Generating SQL is the easy part. The hard part is knowing when to trust the answer. Prompt Data is built around four behaviors, and every claim it makes about its own quality is measured, never asserted.

It asks instead of guessing

Before answering, Prompt Data classifies a question for ambiguity: an undefined metric (“top” by what?), a vague time window (“last quarter”), an unclear entity or grain, or a request for data that simply is not in the schema. When a question is genuinely underspecified, it returns a short clarifying question with tappable options instead of guessing.

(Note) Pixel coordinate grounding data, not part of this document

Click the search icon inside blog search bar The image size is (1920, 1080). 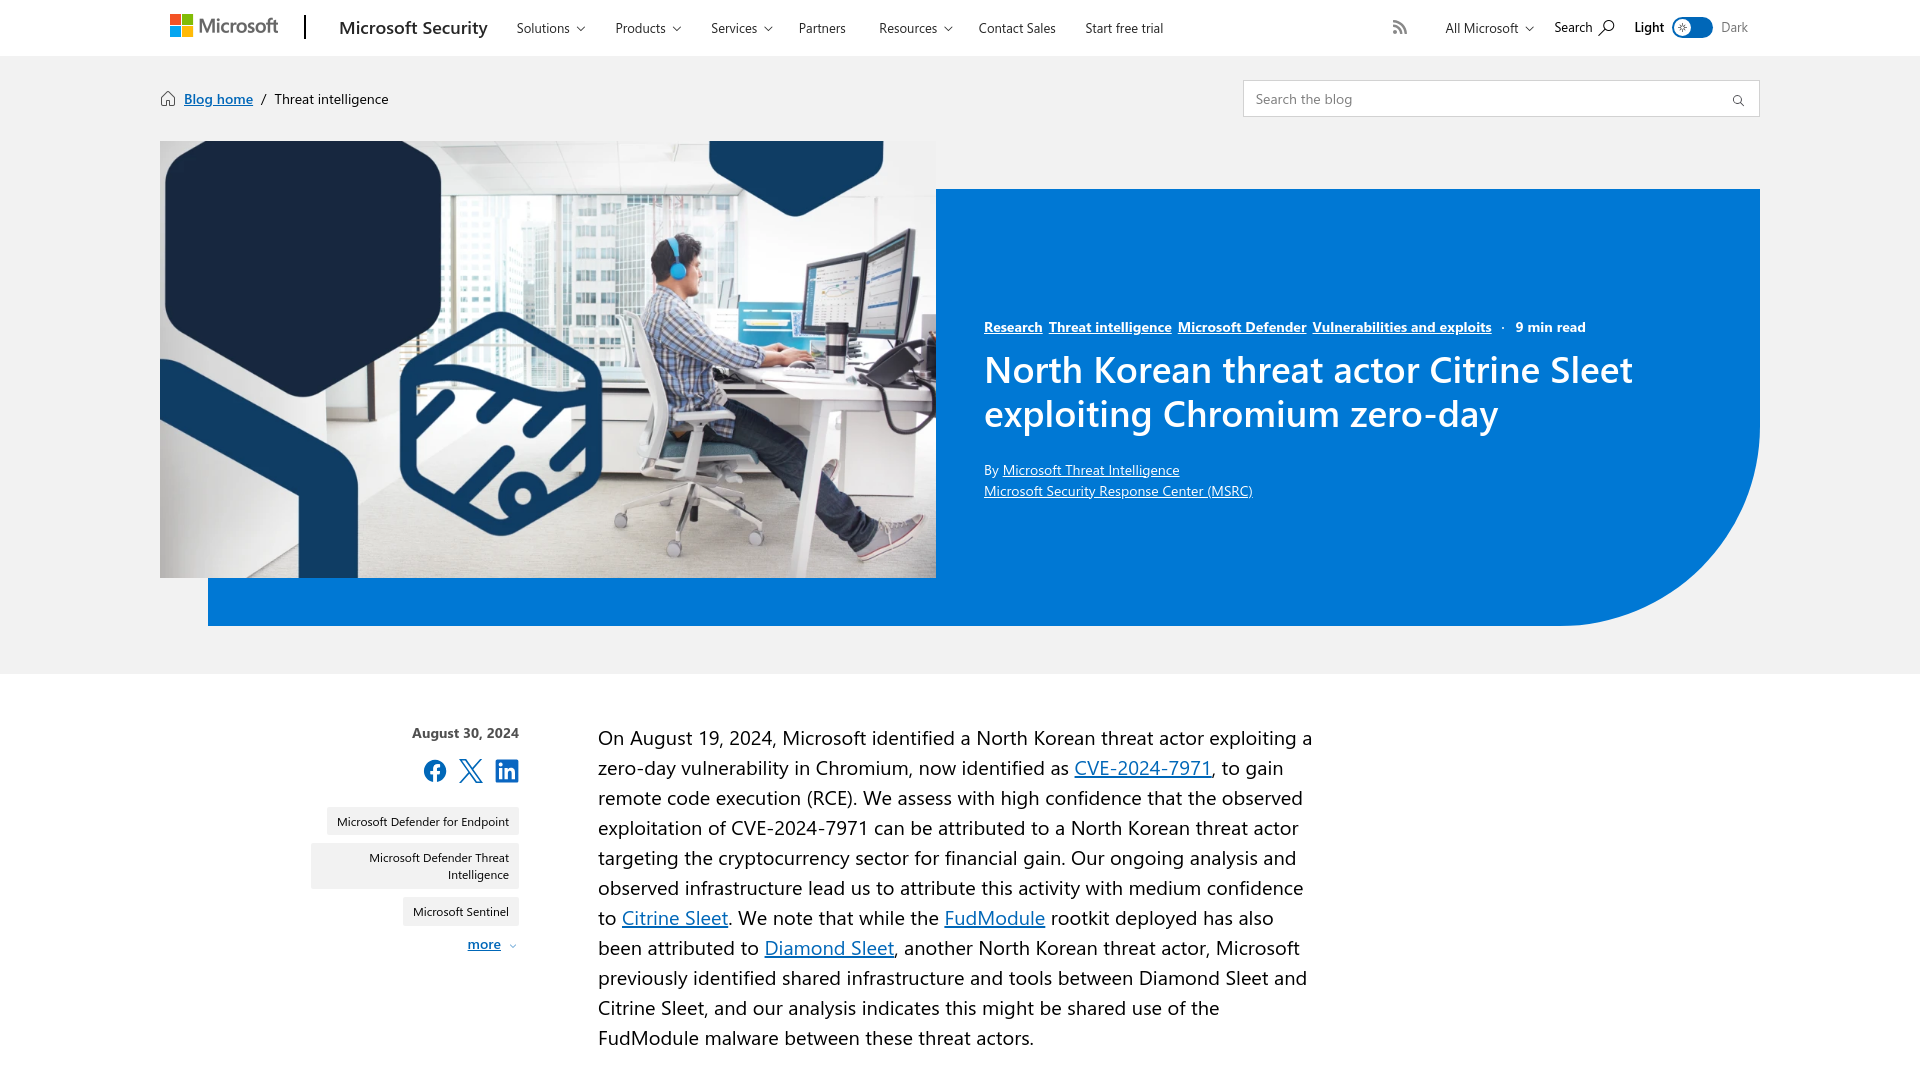(x=1738, y=99)
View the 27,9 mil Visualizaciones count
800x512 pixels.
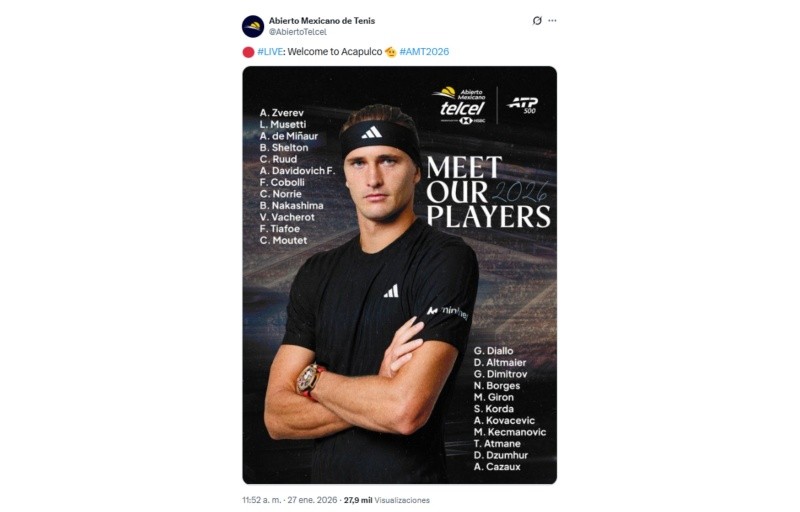pyautogui.click(x=386, y=499)
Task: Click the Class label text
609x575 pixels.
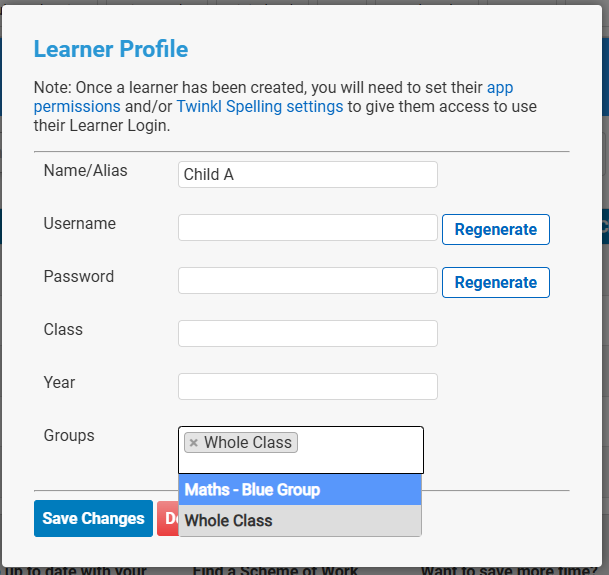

The trade-off is real: ask too much and it is annoying; ask too little and it guesses wrong. On a hand-labelled set it hits 1.00 precision and 0.70 recall with zero over-asking on clear questions.

It shows its work

When it proceeds, Prompt Data surfaces the concrete assumptions the query embodies, extracted directly from the SQL it actually ran: which tables and joins, which filters, the aggregation grain, the row cap, and which business terms it resolved (for example, “revenue” to the sum of item prices, or “a customer” to the unique customer id rather than the per-order id). These cannot drift from the query because they are read back out of it.

Its confidence is calibrated

Prompt Data samples several candidate queries and measures how often they agree. On its own this signal is over-confident, so a calibration map fit offline (isotonic regression on a held-out split) rescales it to match observed accuracy. That took calibration error from 0.44 down to 0.15 — so when Prompt Data says it is 70% sure, it is roughly right 70% of the time. The map is fit offline and loaded statically; nothing is fit at request time.

Its quality is measured

An offline harness runs the eval suite against BIRD (a hard public text-to-SQL benchmark) and a curated trap set. The headline result: on questions that should not be confidently answered, a no-trust baseline answers 100% of them; Prompt Data answers only 41% — clarifying or declining the rest — while still answering every clear control. Execution accuracy on the BIRD subset (n=240) is 56%.

Under the hood

A read-only, SELECT-only sandbox parses every generated query and rejects anything that is not a single read-only statement before it reaches the database — the real backstop against prompt injection. The server runs LLM inference via the Anthropic API and stays well under a 4 GB memory budget. The numbers on this site are produced by a reproducible batch job and committed to the repository.